米国は、テロリストを、ごく一握りの異常な精神の持ち主と決めつけたがるが、一般のイスラーム教徒も、テロリストも、イスラエルを偏愛し、その結果、パレスティーナの人々を苦しめ続ける米国のアンフェアな中東政策に激しい憤りを感じていることに変わりはない。イスラーム教徒、とりわけほとんど多くのアラブの人々は、米国の中東政策に憤慨しているが、テロという行為に走る者は、ごく一部である。しかし、彼らの憤りを買う最大の要因が、米国の中東政策であることに変わりはない。権力を持つものが大きな不条理を生み出している場合、それに立ち向かわなければならない圧倒的に弱い立場にある者の常套手段は、遊撃戦、ゲリラ戦、さらにはテロリズムといったことになりがちである。それは、古今東西、歴史が証明している。アンフェアな中東政策をそのままにしておいて、「アル・カーイダを中心とするテロリストは米国の敵であるが、一般のイスラーム教徒は米国の友達ですよ」と、イスラーム教徒に呼びかけても、それは無理というものである。公平な政策によって、中東で、イスラエルとパレスティーナを共存させる道を、強力に推進していくしかない。
パキスタン国民の反米感情はかなり強いが、同国政府は、これまでかなりの無理をして親米路線をとってきた。しかし、今回、米国があからさまにパキスタンの主権を侵害したことから、ザルダリ政権は、国民感情に反してこのまま親米路線をとり続けることができるのであろうか?また、チュニジアのジャスミン革命に端を発し、エジプト、リビア、シリア、イエメンなどマグレブや中東各地の民主化の動きは、テロのもう一つの背景、すなわちイスラーム社会内部の要因を改善するものであり、無論、国際社会全体にとっては非常に好ましい。しかしながら、自由で民主的な選挙の結果、中東各国で親米政権が誕生することはまずないであろう。これまで、米国が長年にわたって、中東政策における巨大な失敗を積み重ねてきてしまったからである。加えて、5月4日、これまでパレスティーナの内部で対立してきたヨルダン川西岸を支配する主流派のファタハとガザ地区を支配するイスラーム原理主義者のハマースが、統一政府の樹立で正式合意した。今後の中東情勢は、米国とイスラエルにとっては、基本的にはむしろ都合の悪い状況が生まれてくるのではないだろうか。

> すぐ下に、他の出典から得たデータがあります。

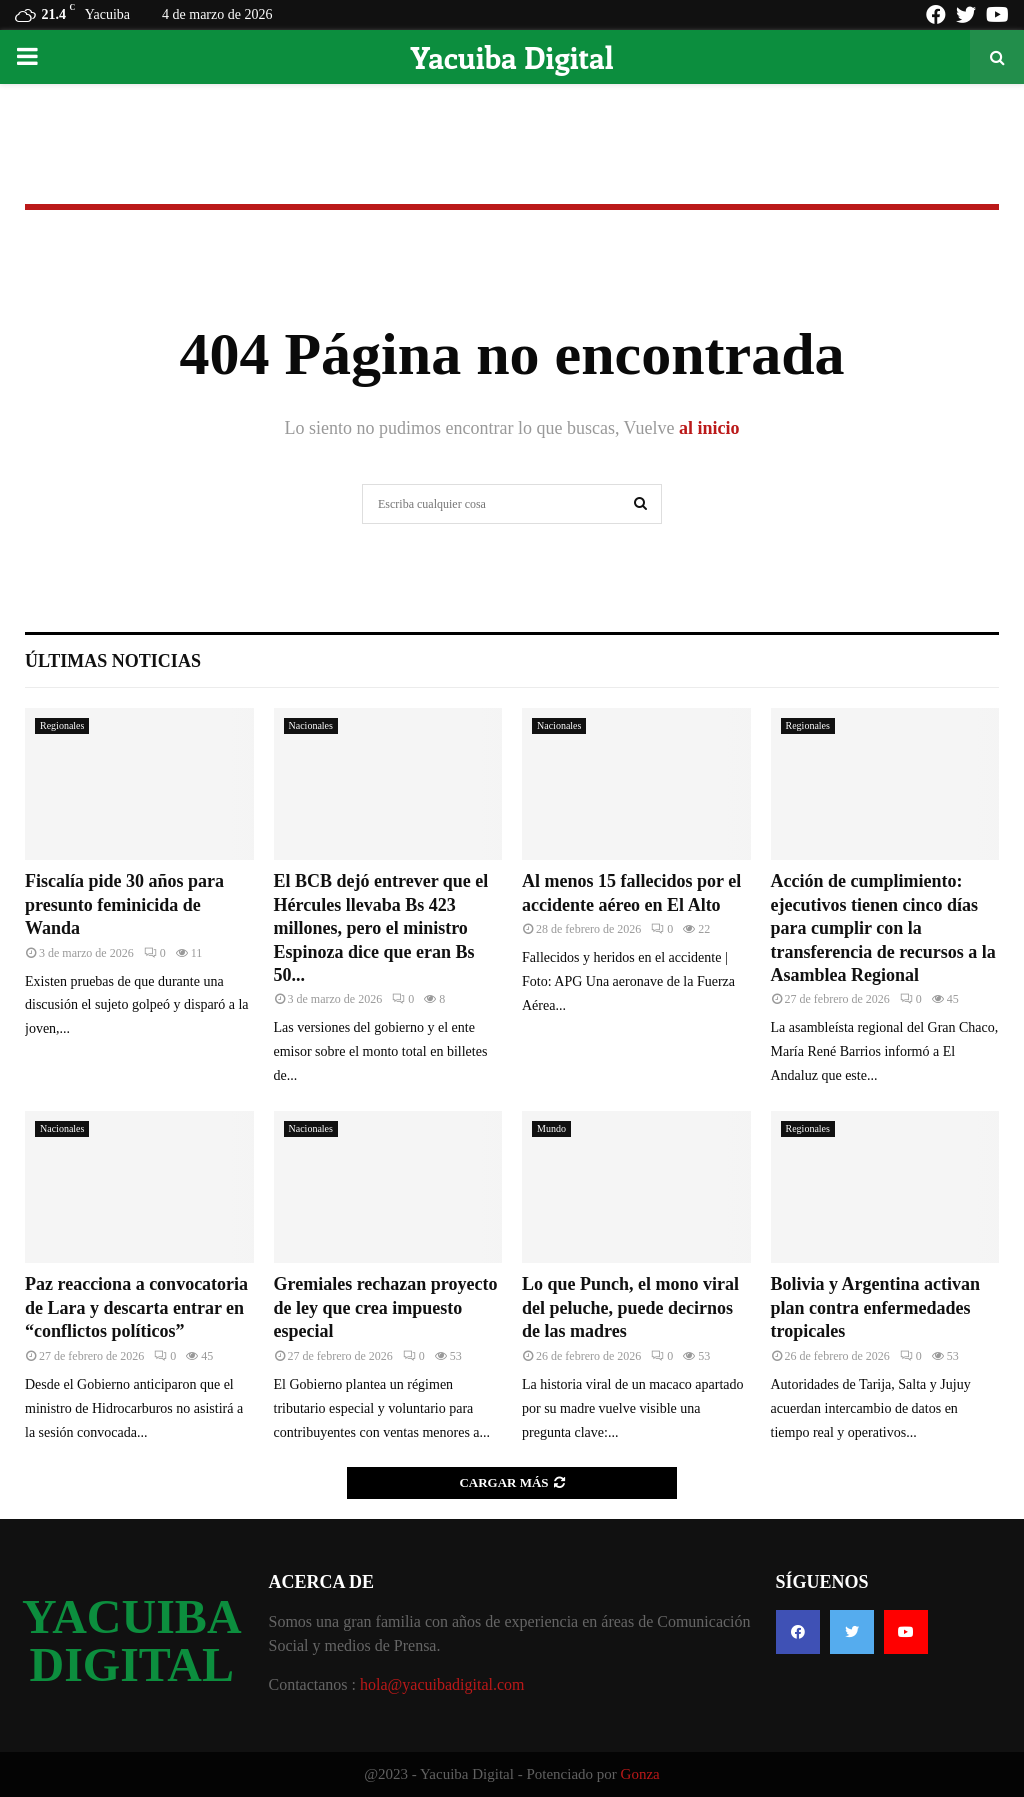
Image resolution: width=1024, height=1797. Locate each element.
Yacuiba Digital (511, 57)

この際、ヨーロッパや日本などの同盟国は、ウサーマの殺害について、米国に祝意を送っているような場合ではなく、テロの根因に対処すべきだと、米国に迫るべきである。米国のアンフェアな中東政策は、米国の国内事情に基づくものである。しかし、その国内事情によって、国際社会全体が危険に晒されているわけであり、国際社会には、それに抗議する正当な権利があるはずである。また、その米国の国内事情が、世界の他のどの地域の人々よりも、米国国民自身を最も大きな危険に晒しているのだということを、国際社会は強く訴え、米国に思慮深い行動を求めていくべきである。幸い、5月19日、国務省で行った中東政策演説において、オバマ大統領は、中東和平交渉は今後、1967年の第3次中東戦争以前の国境を原点として、イスラエルとパレスティーナの共存を図るべきだ、とする新しい方針を打ち出した。すなわち、オバマは、米国内の大きなタブーの一つに挑戦して、ようやくフェアな中東政策を打ち出したわけであり、日本を含む国際社会は、この新政策を強く支持し、中東和平を実現させていくべきである。それこそが、抜本的な対テロ政策である。